> _WHAT THIS TASK INVOLVES_: Go line by line through the data below and count those that hold "checkbox". Return only the number.

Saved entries

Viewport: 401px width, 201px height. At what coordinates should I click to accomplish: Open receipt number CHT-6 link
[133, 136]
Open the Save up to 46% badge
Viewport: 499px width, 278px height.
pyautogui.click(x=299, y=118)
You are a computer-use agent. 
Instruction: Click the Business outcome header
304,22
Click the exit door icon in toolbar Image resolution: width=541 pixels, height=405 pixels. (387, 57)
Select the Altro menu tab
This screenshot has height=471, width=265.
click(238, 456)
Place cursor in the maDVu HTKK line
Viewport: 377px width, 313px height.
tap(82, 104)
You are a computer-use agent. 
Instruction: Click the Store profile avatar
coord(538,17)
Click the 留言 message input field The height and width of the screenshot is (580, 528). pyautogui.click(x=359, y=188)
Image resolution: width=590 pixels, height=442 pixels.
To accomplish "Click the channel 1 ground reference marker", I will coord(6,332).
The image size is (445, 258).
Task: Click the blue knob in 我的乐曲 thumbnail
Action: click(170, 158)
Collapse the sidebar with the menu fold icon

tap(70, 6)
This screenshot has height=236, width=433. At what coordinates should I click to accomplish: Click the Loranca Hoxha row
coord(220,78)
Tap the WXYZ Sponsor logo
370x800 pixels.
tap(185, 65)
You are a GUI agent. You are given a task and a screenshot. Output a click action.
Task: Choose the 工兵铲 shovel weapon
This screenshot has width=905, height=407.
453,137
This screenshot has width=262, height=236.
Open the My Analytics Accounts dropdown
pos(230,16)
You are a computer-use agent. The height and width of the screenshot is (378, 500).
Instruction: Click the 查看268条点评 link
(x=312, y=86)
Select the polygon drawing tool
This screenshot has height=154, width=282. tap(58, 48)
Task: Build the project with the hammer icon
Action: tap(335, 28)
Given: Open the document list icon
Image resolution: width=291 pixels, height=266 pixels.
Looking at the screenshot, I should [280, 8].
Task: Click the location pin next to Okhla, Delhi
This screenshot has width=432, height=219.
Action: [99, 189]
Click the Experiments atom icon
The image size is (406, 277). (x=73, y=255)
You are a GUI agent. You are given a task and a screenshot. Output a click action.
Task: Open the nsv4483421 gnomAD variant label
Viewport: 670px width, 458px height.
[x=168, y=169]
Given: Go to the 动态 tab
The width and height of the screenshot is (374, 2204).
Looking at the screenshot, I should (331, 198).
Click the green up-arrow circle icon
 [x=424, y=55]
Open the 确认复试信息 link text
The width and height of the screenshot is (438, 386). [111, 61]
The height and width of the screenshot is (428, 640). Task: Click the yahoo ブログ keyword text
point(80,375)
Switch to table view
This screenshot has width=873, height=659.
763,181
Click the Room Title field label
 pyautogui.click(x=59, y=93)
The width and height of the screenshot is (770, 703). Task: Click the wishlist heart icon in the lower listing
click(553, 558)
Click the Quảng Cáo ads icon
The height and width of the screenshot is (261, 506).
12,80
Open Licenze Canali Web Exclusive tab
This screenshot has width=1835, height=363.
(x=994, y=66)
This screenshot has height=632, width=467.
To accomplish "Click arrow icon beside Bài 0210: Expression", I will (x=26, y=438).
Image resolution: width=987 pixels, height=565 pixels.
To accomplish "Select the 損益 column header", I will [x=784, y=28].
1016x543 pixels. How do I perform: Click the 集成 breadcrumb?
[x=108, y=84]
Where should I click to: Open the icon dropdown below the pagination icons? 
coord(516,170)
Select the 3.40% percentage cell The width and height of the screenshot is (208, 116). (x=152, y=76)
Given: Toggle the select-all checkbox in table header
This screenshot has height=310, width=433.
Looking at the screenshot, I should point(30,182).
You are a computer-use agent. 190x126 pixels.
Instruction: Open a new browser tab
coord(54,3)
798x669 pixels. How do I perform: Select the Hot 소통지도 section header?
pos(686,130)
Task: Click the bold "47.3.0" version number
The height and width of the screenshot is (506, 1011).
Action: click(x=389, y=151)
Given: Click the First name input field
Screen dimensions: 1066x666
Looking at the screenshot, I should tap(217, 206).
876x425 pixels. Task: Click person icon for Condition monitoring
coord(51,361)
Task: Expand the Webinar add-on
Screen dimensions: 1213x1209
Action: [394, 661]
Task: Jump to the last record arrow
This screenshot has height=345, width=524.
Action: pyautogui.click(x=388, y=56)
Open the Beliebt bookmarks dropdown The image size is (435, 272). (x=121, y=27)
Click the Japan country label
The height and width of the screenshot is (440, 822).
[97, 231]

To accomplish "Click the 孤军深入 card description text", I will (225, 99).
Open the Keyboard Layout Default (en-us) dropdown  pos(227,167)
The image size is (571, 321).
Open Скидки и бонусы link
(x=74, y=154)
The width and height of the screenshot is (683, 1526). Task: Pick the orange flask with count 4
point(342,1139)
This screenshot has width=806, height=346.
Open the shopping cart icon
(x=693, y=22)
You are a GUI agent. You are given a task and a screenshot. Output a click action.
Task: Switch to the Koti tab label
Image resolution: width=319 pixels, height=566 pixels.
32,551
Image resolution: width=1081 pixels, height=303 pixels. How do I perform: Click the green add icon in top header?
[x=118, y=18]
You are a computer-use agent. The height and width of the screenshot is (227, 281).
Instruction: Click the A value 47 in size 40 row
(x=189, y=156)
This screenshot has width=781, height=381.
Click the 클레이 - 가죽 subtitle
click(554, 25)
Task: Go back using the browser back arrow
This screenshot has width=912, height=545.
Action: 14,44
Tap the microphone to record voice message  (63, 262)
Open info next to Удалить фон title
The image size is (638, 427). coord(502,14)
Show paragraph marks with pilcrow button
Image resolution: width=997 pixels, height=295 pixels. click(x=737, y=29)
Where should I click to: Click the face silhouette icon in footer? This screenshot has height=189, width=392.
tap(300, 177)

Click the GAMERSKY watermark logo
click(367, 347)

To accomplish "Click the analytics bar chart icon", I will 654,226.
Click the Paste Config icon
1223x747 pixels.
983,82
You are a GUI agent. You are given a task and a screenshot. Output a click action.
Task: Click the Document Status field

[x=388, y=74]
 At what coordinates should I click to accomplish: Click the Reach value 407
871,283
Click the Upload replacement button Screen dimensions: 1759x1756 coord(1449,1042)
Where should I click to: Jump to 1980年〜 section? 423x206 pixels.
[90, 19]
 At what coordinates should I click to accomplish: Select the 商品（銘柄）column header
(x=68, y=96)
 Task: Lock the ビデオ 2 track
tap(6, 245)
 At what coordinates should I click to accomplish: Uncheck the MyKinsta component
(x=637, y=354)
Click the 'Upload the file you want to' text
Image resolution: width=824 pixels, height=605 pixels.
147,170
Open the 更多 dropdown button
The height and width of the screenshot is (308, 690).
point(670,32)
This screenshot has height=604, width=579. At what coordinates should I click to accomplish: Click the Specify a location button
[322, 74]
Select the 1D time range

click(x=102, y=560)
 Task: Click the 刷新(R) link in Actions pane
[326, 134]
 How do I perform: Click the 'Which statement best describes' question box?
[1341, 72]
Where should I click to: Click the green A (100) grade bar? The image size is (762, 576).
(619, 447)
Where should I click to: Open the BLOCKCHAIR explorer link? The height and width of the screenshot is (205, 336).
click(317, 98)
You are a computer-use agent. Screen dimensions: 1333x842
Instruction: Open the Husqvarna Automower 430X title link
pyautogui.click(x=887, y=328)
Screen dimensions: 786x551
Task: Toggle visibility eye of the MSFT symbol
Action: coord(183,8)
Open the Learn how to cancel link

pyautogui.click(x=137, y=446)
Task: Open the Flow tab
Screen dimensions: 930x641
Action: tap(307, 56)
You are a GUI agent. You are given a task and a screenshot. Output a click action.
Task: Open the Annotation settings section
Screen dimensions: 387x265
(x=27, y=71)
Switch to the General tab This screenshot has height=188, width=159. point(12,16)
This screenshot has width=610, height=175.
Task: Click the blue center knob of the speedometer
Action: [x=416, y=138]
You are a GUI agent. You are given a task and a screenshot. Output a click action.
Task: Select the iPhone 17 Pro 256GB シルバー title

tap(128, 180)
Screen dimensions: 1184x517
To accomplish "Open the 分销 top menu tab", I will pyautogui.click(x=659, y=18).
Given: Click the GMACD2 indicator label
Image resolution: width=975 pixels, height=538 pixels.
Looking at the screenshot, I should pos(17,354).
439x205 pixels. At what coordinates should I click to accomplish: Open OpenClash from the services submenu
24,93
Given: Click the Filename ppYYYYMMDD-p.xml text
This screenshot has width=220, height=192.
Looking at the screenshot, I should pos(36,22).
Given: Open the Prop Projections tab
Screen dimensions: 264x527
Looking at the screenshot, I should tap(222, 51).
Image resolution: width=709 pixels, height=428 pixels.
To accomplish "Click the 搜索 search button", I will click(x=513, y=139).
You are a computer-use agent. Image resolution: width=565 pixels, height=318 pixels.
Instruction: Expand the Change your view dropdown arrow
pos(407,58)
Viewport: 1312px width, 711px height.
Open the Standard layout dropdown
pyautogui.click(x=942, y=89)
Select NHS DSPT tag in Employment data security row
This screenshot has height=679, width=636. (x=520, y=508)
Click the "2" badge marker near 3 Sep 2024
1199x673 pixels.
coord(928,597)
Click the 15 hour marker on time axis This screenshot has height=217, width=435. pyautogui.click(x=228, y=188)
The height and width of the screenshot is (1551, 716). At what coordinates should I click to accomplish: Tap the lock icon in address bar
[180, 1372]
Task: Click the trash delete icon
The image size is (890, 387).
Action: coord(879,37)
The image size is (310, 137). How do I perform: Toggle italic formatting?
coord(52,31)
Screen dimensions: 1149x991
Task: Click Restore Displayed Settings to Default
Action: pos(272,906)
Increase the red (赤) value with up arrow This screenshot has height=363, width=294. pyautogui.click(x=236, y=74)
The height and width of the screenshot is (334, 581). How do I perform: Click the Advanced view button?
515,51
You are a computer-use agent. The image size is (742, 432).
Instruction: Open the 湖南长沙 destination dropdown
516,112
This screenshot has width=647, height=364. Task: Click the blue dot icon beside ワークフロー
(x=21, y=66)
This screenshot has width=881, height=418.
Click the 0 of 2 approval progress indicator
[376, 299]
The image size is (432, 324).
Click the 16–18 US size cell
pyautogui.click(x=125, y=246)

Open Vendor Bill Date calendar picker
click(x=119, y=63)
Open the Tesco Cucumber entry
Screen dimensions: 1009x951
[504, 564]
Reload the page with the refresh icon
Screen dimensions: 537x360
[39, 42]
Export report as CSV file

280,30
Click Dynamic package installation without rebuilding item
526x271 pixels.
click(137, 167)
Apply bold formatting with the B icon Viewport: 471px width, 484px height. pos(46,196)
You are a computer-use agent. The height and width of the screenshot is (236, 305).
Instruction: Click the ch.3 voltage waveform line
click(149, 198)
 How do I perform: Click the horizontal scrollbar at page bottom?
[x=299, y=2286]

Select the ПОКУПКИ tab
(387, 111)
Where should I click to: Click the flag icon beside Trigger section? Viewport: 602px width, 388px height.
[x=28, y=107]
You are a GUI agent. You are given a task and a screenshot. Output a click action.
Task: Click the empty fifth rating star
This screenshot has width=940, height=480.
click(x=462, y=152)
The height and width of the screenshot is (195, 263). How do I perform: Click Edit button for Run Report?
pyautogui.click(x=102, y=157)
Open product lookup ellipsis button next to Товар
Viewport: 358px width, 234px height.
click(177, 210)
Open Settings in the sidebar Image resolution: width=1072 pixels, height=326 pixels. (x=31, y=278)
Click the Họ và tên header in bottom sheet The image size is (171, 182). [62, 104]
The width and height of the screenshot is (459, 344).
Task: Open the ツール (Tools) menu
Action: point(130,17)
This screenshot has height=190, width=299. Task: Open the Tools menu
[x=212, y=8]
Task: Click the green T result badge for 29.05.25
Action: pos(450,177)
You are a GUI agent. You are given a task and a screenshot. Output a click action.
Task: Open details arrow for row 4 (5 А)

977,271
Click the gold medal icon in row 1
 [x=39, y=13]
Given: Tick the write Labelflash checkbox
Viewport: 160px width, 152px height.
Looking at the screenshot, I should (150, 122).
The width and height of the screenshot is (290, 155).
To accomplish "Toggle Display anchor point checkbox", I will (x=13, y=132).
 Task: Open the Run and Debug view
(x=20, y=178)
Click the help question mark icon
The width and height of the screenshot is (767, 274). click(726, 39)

> _ANSWER_: 3